The symbolic toolbox does not always work well with the stats toolbox. And stats is where normcdf and norminv come from.
So do it with mostly pencil and paper. Start with Eq1.
Eq1 = 600000*1000*normcdf((sqrt(rho)*norminv(0.95,0,1) + norminv(pbar,0,1))/sqrt(1-rho),0,1) == 147400000;
Divide by those constants at the beginning, and take the inverse normcdf of both sides.
(sqrt(rho)*norminv(0.95,0,1) + norminv(pbar,0,1))/sqrt(1-rho) == norminv(147400000/(600000*1000),0,1)
We can reduce some of those numeric terms as...
norminv(147400000/(600000*1000))
This leaves Eq1 as:
(sqrt(rho)*1.64485362695147 + norminv(pbar,0,1))/sqrt(1-rho) == -0.688189693580052
Do the same for Eq2.
norminv(293200000/(600000*1000))
ans =
-0.0284122759864473
(sqrt(rho)*2.32634787404084 + norminv(pbar,0,1))/sqrt(1-rho) == -0.0284122759864473
We still see pbar in there, inside norminv, in both equations as norminv(pbar,0,1). Just call that number Z. So in the end, we have two equations in two unknowns, totally divorced from the stats toolbox.

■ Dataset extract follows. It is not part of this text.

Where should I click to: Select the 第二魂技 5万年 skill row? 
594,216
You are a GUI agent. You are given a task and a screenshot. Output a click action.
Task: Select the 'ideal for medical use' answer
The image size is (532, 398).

Eq1 = (sqrt(rho)*1.64485362695147 + Z)/sqrt(1-rho) == -0.688189693580052;
Eq2 = (sqrt(rho)*2.32634787404084 + Z)/sqrt(1-rho) == -0.0284122759864473;
parms = solve(Eq1,Eq2,[rho,Z]);
pbar = normcdf(double(parms.Z),0,1)
pbar =
0.0506542131962006
In fact, I could have taken the pencil and paper solution further, eliminating Z from the problem. Then I could probably have solved for rho by hand too, from the one equation that results. I was too lazy though. But suppose we did that... (as long as rho is not 1)
(EQ1 - EQ2)*sqrt(1-rho)
will look something like this:
12276708948987292*sqrt(rho) == 11885493328088105*sqrt((1 - rho)
Squaring both sides,
rho = (1-rho)*0.937282493509289
We can trivially now solve for rho, as 0.483813019861367. All by pencil and paper and a hand calculator. To no surprise, it agrees with what solve told me before.